Faster Fractals Through Algebra

I’ve been working on Fractal eXtreme on-and-off for years, and an important (and fun) part of working on it is optimizing the calculation of the Mandelbrot set, especially the high-precision math routines that allow deep-zooming.

After working on this over the course of a decade I assumed that all the easiest optimizations were done, but recently I found a couple of trivial optimizations that I had missed. Here’s one of them.

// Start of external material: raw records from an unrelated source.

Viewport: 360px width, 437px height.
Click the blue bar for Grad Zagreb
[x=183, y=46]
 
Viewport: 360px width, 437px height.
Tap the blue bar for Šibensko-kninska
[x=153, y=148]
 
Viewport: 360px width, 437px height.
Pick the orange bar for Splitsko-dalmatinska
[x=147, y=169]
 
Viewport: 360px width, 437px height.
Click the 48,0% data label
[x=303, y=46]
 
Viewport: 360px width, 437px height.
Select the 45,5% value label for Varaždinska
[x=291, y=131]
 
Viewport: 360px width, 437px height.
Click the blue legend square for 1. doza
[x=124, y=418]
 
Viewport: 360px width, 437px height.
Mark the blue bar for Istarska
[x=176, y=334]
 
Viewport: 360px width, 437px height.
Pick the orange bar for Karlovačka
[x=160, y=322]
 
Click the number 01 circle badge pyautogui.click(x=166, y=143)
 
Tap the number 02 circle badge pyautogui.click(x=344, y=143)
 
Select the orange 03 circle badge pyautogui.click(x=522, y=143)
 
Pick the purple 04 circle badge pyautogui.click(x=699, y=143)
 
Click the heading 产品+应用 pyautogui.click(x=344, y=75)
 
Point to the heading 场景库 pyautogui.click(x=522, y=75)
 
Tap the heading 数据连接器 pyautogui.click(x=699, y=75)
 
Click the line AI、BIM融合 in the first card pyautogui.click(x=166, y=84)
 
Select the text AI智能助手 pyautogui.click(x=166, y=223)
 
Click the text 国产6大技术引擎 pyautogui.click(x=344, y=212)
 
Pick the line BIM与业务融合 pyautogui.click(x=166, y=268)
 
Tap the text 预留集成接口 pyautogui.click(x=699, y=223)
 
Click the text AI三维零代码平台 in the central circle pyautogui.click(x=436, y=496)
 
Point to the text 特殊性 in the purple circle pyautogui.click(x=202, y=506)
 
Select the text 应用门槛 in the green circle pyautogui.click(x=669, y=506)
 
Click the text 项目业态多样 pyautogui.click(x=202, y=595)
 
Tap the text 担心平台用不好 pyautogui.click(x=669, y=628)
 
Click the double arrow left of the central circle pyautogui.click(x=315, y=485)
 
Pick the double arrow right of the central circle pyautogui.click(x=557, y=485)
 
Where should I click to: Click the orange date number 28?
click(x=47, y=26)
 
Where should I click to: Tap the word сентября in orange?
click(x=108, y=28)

Mandelbrot Set Math Primer

The Mandelbrot set is calculated by setting the complex number ‘c’ to the location of the point you want to calculate and then executing the following loop:

z = 0;
while (abs(z) <= 2.0)
    z = z * z +c;

If the loop never exits then the point is in the Mandelbrot set. Simple enough. Practical considerations necessitate adding a limit to how many times the loop runs before giving up the search, but I’m going to ignore that for the sake of elegance and simplicity.

The Unzoomed Mandelbrot set:

image

Since z and c are complex numbers we have to store each one as two components and expand out operations like multiplication to multiple operations on those components. I’m not going to review complex math, but I will point out that abs(complex) is equal to the square root of (real * real + imaginary * imaginary) and if you square both sides you can avoid the square root. With that in mind a more detailed version would be:

z.r = 0;
z.i = 0;
while (z.r * z.r + z.i * z.i < 4.0)
{
    temp = z.r * z.r – z.i * z.i + c.r;
    z.i = z.r * z.i * 2 + c.i;
    z.r = temp;
}

That’s correct but it’s not very efficient. The code does six multiplications and at high-precisions those are very expensive. It squares z.r and z.i twice each, and it multiplies by two. All of those can be avoided:

z.r = 0;
z.i = 0;
zrsqr = z.r * z.r;
zisqr = z.i * z.i;
while (zrsqr + zisqr < 4.0)
{
    z.i = z.r * z.i;
    z.i += z.i; // Multiply by two
    z.i += c.i;
    z.r = zrsqr – zisqr + c.r;
    zrsqr = square(z.r);
    zisqr = square(z.i);
}

Now the code is doing three multiplies per iteration, which is the minimum. So it’s perfect, and all we have to worry about is making sure that all of our basic operations – especially squaring and multiplication – are as fast as possible.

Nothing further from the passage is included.